### What this exercise asks
a: From the BioNTech article, reproduce the part that opens with the words containing "BioNTech’s first-quarter total" and closes with "the need arise.".
b: Using the BioNTech article, decide whether each statement agrees with it. Answer yes or no for each and quote the deciding words. (i) BioNTech's order backlog with Pfizer for this year had reached 1.8 billion doses. (ii) The planned Singapore factory is to begin producing doses in 2022. (iii) The company said its current vaccine will need to be adapted to fight new variants.
c: According to the BioNTech article, how much revenue from the vaccine does the firm now expect this year?

*** Passage to read ***

By Ludwig Burger
FRANKFURT (Reuters) – BioNTech said on Monday that its order backlog together with partner Pfizer for delivery of COVID-19 vaccines this year had grown to 1.8 billion doses, underscoring its role as a major global supplier of immunization shots.
That was up from 1.4 billion doses announced in March.
Based on these delivery contracts, the firm said it expects about 12.4 billion euros ($15.1 billion) in revenues from the product this year, including sales, milestone payments from partners and a share of gross profit in the partners’ territories, up from a previous projection of 9.8 billion euros.
The partners, which have been spared the type of production setbacks that hobbled rivals AstraZeneca and Johnson & Johnson, have repeatedly lifted projected delivery volumes amid a global scramble to speed up vaccination campaigns.
Earlier on Monday, BioNTech unveiled plans to set up a new factory in Singapore to produce several hundred million doses of its mRNA vaccines per year from 2023.
BioNTech’s partner for China, Fosun Pharma, said on Sunday it would provide a factory with an annual capacity of up to 1 billion doses of the COVID-19 vaccine under a joint venture with BioNTech.
That followed a contract with the European Union over up to 1.8 billion doses of COVID-19 vaccines for 2021-2023, to cover booster shots, donations and reselling of doses.
BioNTech’s first-quarter total revenues were 2.05 billion euros, up from 27.7 million a year earlier, inflated by the vaccine, and including an estimated 1.75 billion euros from BioNTech’s share of gross profit from sales in Pfizer’s territories.
Quarterly net profit jumped to 1.13 billion euros, compared to a 53.4-million-euro loss in the year-earlier period.
The company said there was no evidence its current vaccine will need to be adapted to fight new viral variants but said it had developed strategies to address such variants should the need arise.
BioNTech reiterated that output capacity for the vaccine would reach 3 billion doses by the end of 2021, and more than 3 billion doses in 2022.
Pfizer last week said the pair was targeting production of as much as 4 billion doses of the shot next year, mostly for low- and middle-income countries.

*** Extracted information ***

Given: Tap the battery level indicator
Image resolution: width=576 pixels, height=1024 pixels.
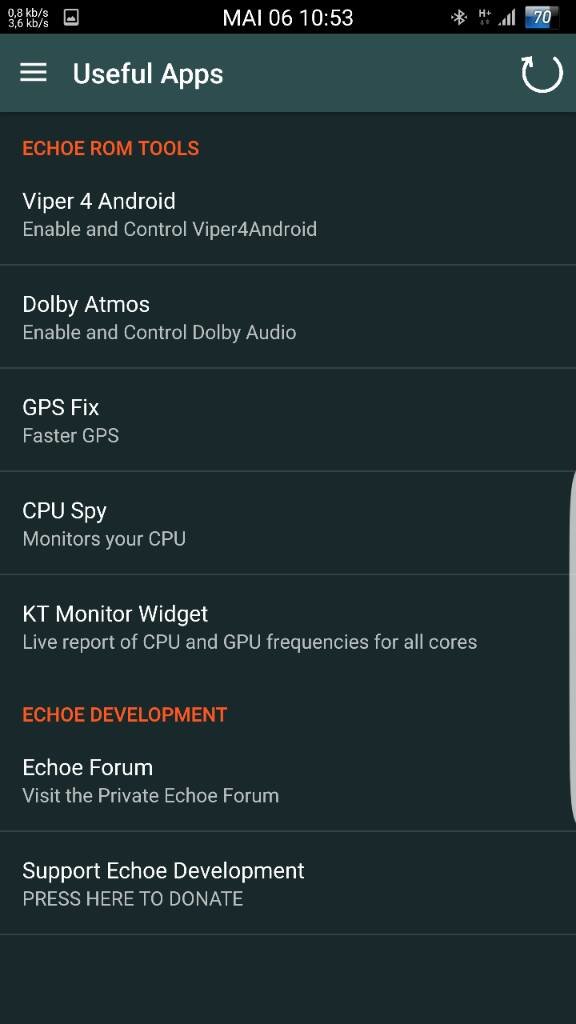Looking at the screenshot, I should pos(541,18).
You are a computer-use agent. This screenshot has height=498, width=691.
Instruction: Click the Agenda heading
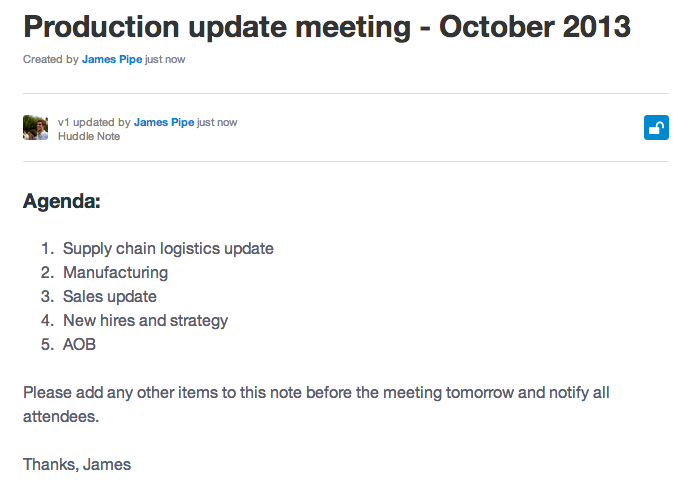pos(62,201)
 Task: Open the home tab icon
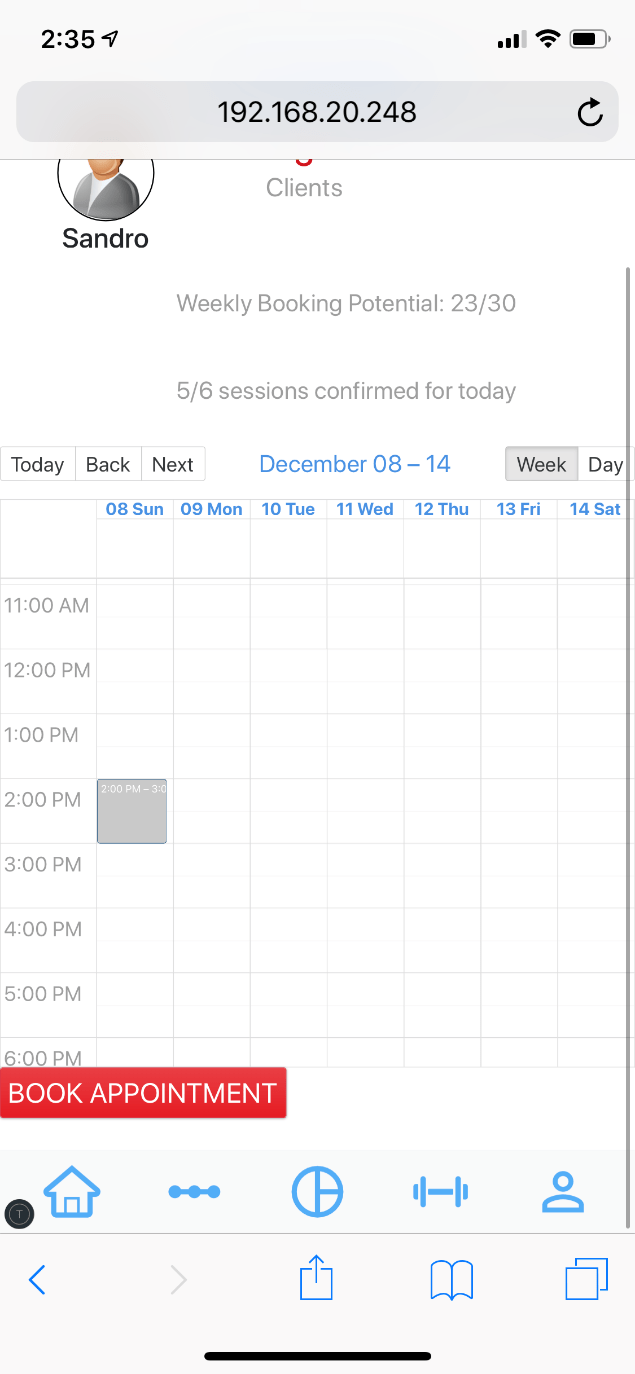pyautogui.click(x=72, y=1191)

***

### Answer set
a:
BioNTech’s first-quarter total revenues were 2.05 billion euros, up from 27.7 million a year earlier, inflated by the vaccine, and including an estimated 1.75 billion euros from BioNTech’s share of gross profit from sales in Pfizer’s territories.
Quarterly net profit jumped to 1.13 billion euros, compared to a 53.4-million-euro loss in the year-earlier period.
The company said there was no evidence its current vaccine will need to be adapted to fight new viral variants but said it had developed strategies to address such variants should the need arise.

b:
(i) Yes: "had grown to 1.8 billion doses"
(ii) No: "several hundred million doses of its mRNA vaccines per year from 2023"
(iii) No: "there was no evidence its current vaccine will need to be adapted to fight new viral variants"

c: About 12.4 billion euros ($15.1 billion).